# PROBLEM
Could you restate every record below word for word?

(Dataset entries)
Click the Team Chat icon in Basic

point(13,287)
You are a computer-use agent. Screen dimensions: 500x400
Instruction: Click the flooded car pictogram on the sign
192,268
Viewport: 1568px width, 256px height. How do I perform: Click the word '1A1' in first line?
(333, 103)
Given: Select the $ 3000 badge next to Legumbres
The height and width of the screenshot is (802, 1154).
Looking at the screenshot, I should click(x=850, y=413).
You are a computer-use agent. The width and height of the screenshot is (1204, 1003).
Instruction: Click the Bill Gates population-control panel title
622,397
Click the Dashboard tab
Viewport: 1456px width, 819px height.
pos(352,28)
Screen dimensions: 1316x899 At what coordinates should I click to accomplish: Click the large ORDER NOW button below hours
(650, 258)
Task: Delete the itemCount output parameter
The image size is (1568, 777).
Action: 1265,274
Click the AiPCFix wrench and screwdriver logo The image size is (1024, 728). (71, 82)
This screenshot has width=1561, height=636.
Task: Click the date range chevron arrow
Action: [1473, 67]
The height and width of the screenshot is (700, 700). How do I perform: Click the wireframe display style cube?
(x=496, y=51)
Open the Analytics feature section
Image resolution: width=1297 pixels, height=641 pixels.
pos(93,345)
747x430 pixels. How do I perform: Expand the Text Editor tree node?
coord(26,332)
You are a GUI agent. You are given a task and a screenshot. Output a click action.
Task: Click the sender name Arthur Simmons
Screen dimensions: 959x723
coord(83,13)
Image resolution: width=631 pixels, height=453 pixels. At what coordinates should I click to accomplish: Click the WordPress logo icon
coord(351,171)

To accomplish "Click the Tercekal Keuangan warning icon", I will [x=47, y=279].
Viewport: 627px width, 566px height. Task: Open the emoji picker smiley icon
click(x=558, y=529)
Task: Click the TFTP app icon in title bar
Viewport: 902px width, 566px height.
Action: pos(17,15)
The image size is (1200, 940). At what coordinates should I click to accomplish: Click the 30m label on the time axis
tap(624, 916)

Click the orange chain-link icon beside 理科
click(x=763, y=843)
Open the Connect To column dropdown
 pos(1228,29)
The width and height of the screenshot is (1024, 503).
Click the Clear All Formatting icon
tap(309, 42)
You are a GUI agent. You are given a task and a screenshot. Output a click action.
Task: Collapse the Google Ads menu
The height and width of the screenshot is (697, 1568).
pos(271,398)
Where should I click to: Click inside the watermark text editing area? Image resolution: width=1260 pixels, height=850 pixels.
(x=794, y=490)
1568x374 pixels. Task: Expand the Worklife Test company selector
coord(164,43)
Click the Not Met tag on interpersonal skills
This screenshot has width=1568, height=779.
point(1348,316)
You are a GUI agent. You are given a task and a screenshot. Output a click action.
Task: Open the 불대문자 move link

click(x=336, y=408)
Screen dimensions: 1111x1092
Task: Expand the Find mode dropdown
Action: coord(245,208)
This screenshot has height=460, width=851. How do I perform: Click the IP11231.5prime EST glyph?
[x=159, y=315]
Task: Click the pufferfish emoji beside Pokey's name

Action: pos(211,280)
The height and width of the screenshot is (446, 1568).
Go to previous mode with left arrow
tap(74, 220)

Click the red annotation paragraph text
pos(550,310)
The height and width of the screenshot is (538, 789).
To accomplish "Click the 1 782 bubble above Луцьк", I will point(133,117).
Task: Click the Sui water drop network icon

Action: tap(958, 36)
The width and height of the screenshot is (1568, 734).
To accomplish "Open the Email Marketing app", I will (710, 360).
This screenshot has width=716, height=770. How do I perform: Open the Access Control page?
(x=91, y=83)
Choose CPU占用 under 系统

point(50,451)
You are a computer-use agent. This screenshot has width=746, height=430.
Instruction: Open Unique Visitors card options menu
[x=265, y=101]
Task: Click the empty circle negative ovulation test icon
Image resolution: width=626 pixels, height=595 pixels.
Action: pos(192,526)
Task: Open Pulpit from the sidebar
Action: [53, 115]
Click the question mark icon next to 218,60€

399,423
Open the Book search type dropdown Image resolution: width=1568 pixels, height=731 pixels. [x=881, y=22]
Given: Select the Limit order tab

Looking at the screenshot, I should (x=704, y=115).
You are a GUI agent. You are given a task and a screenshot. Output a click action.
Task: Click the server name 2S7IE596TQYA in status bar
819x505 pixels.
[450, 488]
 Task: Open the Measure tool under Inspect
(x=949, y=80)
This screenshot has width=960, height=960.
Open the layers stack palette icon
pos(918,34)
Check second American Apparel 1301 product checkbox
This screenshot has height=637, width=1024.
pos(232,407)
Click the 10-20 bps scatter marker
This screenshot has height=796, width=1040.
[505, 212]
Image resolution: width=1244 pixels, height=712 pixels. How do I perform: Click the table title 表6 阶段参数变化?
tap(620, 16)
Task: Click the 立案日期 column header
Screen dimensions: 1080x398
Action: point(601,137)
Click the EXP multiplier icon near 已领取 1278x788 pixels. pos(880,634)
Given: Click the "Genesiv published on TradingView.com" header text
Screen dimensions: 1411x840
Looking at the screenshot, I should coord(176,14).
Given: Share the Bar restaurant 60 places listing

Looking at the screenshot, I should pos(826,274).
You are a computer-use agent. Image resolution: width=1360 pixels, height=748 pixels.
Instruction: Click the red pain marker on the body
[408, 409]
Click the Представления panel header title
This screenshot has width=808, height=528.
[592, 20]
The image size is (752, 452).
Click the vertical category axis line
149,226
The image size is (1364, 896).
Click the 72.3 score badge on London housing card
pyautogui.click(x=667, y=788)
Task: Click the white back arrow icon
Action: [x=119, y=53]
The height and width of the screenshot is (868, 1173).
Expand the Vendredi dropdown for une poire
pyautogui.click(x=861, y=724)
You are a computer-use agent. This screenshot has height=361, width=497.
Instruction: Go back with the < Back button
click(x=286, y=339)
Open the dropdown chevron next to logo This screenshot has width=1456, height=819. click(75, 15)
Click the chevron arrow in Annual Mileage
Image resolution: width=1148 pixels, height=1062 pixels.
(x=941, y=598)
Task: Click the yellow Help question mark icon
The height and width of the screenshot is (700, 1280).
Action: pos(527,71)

# YOUR SOLUTION
Click the Team Chat icon in Basic

point(13,287)
You are a computer-use agent. Screen dimensions: 500x400
Instruction: Click the flooded car pictogram on the sign
192,268
Viewport: 1568px width, 256px height. How do I perform: Click the word '1A1' in first line?
(333, 103)
Given: Select the $ 3000 badge next to Legumbres
The height and width of the screenshot is (802, 1154).
Looking at the screenshot, I should click(x=850, y=413).
You are a computer-use agent. The width and height of the screenshot is (1204, 1003).
Instruction: Click the Bill Gates population-control panel title
622,397
Click the Dashboard tab
Viewport: 1456px width, 819px height.
pos(352,28)
Screen dimensions: 1316x899 At what coordinates should I click to accomplish: Click the large ORDER NOW button below hours
(650, 258)
Task: Delete the itemCount output parameter
The image size is (1568, 777).
Action: 1265,274
Click the AiPCFix wrench and screwdriver logo The image size is (1024, 728). (71, 82)
This screenshot has width=1561, height=636.
Task: Click the date range chevron arrow
Action: [1473, 67]
The height and width of the screenshot is (700, 700). How do I perform: Click the wireframe display style cube?
(x=496, y=51)
Open the Analytics feature section
Image resolution: width=1297 pixels, height=641 pixels.
pos(93,345)
747x430 pixels. How do I perform: Expand the Text Editor tree node?
coord(26,332)
You are a GUI agent. You are given a task and a screenshot. Output a click action.
Task: Click the sender name Arthur Simmons
Screen dimensions: 959x723
coord(83,13)
Image resolution: width=631 pixels, height=453 pixels. At what coordinates should I click to accomplish: Click the WordPress logo icon
coord(351,171)

To accomplish "Click the Tercekal Keuangan warning icon", I will [x=47, y=279].
Viewport: 627px width, 566px height. Task: Open the emoji picker smiley icon
click(x=558, y=529)
Task: Click the TFTP app icon in title bar
Viewport: 902px width, 566px height.
Action: pos(17,15)
The image size is (1200, 940). At what coordinates should I click to accomplish: Click the 30m label on the time axis
tap(624, 916)

Click the orange chain-link icon beside 理科
click(x=763, y=843)
Open the Connect To column dropdown
 pos(1228,29)
The width and height of the screenshot is (1024, 503).
Click the Clear All Formatting icon
tap(309, 42)
You are a GUI agent. You are given a task and a screenshot. Output a click action.
Task: Collapse the Google Ads menu
The height and width of the screenshot is (697, 1568).
pos(271,398)
Where should I click to: Click inside the watermark text editing area? Image resolution: width=1260 pixels, height=850 pixels.
(x=794, y=490)
1568x374 pixels. Task: Expand the Worklife Test company selector
coord(164,43)
Click the Not Met tag on interpersonal skills
This screenshot has width=1568, height=779.
point(1348,316)
You are a GUI agent. You are given a task and a screenshot. Output a click action.
Task: Open the 불대문자 move link

click(x=336, y=408)
Screen dimensions: 1111x1092
Task: Expand the Find mode dropdown
Action: coord(245,208)
This screenshot has height=460, width=851. How do I perform: Click the IP11231.5prime EST glyph?
[x=159, y=315]
Task: Click the pufferfish emoji beside Pokey's name

Action: pos(211,280)
The height and width of the screenshot is (446, 1568).
Go to previous mode with left arrow
tap(74, 220)

Click the red annotation paragraph text
pos(550,310)
The height and width of the screenshot is (538, 789).
To accomplish "Click the 1 782 bubble above Луцьк", I will point(133,117).
Task: Click the Sui water drop network icon

Action: tap(958, 36)
The width and height of the screenshot is (1568, 734).
To accomplish "Open the Email Marketing app", I will (710, 360).
This screenshot has width=716, height=770. How do I perform: Open the Access Control page?
(x=91, y=83)
Choose CPU占用 under 系统

point(50,451)
You are a computer-use agent. This screenshot has width=746, height=430.
Instruction: Open Unique Visitors card options menu
[x=265, y=101]
Task: Click the empty circle negative ovulation test icon
Image resolution: width=626 pixels, height=595 pixels.
Action: pos(192,526)
Task: Open Pulpit from the sidebar
Action: [53, 115]
Click the question mark icon next to 218,60€

399,423
Open the Book search type dropdown Image resolution: width=1568 pixels, height=731 pixels. [x=881, y=22]
Given: Select the Limit order tab

Looking at the screenshot, I should (x=704, y=115).
You are a GUI agent. You are given a task and a screenshot. Output a click action.
Task: Click the server name 2S7IE596TQYA in status bar
819x505 pixels.
[450, 488]
 Task: Open the Measure tool under Inspect
(x=949, y=80)
This screenshot has width=960, height=960.
Open the layers stack palette icon
pos(918,34)
Check second American Apparel 1301 product checkbox
This screenshot has height=637, width=1024.
pos(232,407)
Click the 10-20 bps scatter marker
This screenshot has height=796, width=1040.
[505, 212]
Image resolution: width=1244 pixels, height=712 pixels. How do I perform: Click the table title 表6 阶段参数变化?
tap(620, 16)
Task: Click the 立案日期 column header
Screen dimensions: 1080x398
Action: point(601,137)
Click the EXP multiplier icon near 已领取 1278x788 pixels. pos(880,634)
Given: Click the "Genesiv published on TradingView.com" header text
Screen dimensions: 1411x840
Looking at the screenshot, I should coord(176,14).
Given: Share the Bar restaurant 60 places listing

Looking at the screenshot, I should pos(826,274).
You are a computer-use agent. Image resolution: width=1360 pixels, height=748 pixels.
Instruction: Click the red pain marker on the body
[408, 409]
Click the Представления panel header title
This screenshot has width=808, height=528.
[592, 20]
The image size is (752, 452).
Click the vertical category axis line
149,226
The image size is (1364, 896).
Click the 72.3 score badge on London housing card
pyautogui.click(x=667, y=788)
Task: Click the white back arrow icon
Action: [x=119, y=53]
The height and width of the screenshot is (868, 1173).
Expand the Vendredi dropdown for une poire
pyautogui.click(x=861, y=724)
You are a computer-use agent. This screenshot has height=361, width=497.
Instruction: Go back with the < Back button
click(x=286, y=339)
Open the dropdown chevron next to logo This screenshot has width=1456, height=819. click(75, 15)
Click the chevron arrow in Annual Mileage
Image resolution: width=1148 pixels, height=1062 pixels.
(x=941, y=598)
Task: Click the yellow Help question mark icon
The height and width of the screenshot is (700, 1280).
Action: pos(527,71)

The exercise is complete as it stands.